Made in 1985, Shoah is a nine hour film of interviews of survivors of the Nazi Holocaust during World War II. The late film critic Gene Siskel considered it the greatest movie accomplishment of all time, according to his widow, Marlene Iglitzen, an Am Shalom member.
“Remembering never to forget is the reason we are here,” Iglitzen said.
Not every interview made it into the movie, but when Steven Spielberg spearheaded a project with the United States Holocaust Memorial Museum in Washington to preserve survivors’ stories on film, more were found.
Museum film curator Raye Farr brought three of the clips to share with the crowd at Am Shalom including the story of Ruth Elias’s brush with notorious Auschwitz doctor Josef Mengele. Mengele decided the fate of millions of people with the wave of his hand. He took a more personal interest in Elias’s condition.
While part of the purpose of the museum and its archives is to keep the story of the Holocaust alive, it also has the mission of fighting recurrences of genocide in more modern times in places like Darfur and Bosnia.
“It’s part of our mission to make people aware and make a difference,” Farr said of preventing ongoing genocide.
Ethnic cleansing has been part of the history of both Darfur and Bosnia in the last decades. It was in the Nazi era genocide was raised to a level unseen before or since. Elias’s story is one of the more dramatic.
From the time she was a teenager she spent several years in camps forced to make life and death choices to survive. While imprisoned in Terazin she avoided “transport to the East,” a synonym for a trip to a death camp, by getting married. That was allowed at the time in the camp.
She did not avoid it for long after she became pregnant. That was her first brush with Mengele. “I saw he was waving the pretty girls the same way,” she said in the film. “I put myself between two of them and hid my belly.”
Elias’s guile did not save her from Mengele for long. The doctor wanted the baby born only so he could see how long a newborn could live without any food.
“My nipples were taped so I could not nurse,” Elias said. “I got some bread and dipped it to secretly feed my baby.

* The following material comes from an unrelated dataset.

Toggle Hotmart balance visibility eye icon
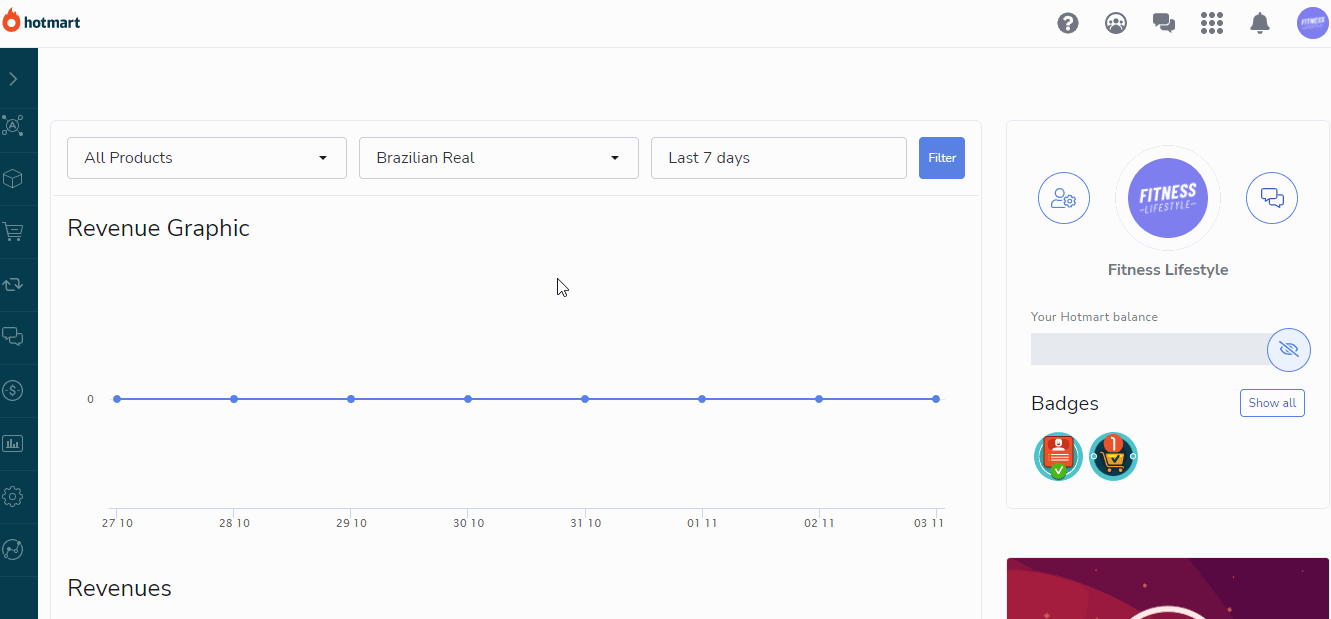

Mengele came each day to see.”
After a few days of Mengele growing agitated as Elias’s baby lingered, a Jewish female doctor in the camp gave Elias morphine to kill her baby. “I can’t,” Elias said. “She (the doctor) told me ‘I am sworn to preserve life, I can’t. If you don’t kill your baby both of you will die. At least you can live.’”
Elias made the choice as her baby died in her arms. She explained how it was taken to a trash heap early that morning before Mengele arrived to check on his “experiment.” She described his fury.
“You should have seen him, Mengele, running through the camp and going through the dump to find the baby,” Elias said. “Even Mengele couldn’t find the baby.” She also thwarted his experiment.
Elias’s story is one of many. Am Shalom Rabbi Steven Lowenstein explained before the showing how a tapestry of stories forms a community and makes that community wiser. Though he spoke in a positive light, most in the audience knew the stories of the Holocaust.
“A story composed of 1,000 smaller stories is woven together into a community,” Lowenstein said. “We use stories to pass on our wisdom. They help us make the world a better place.”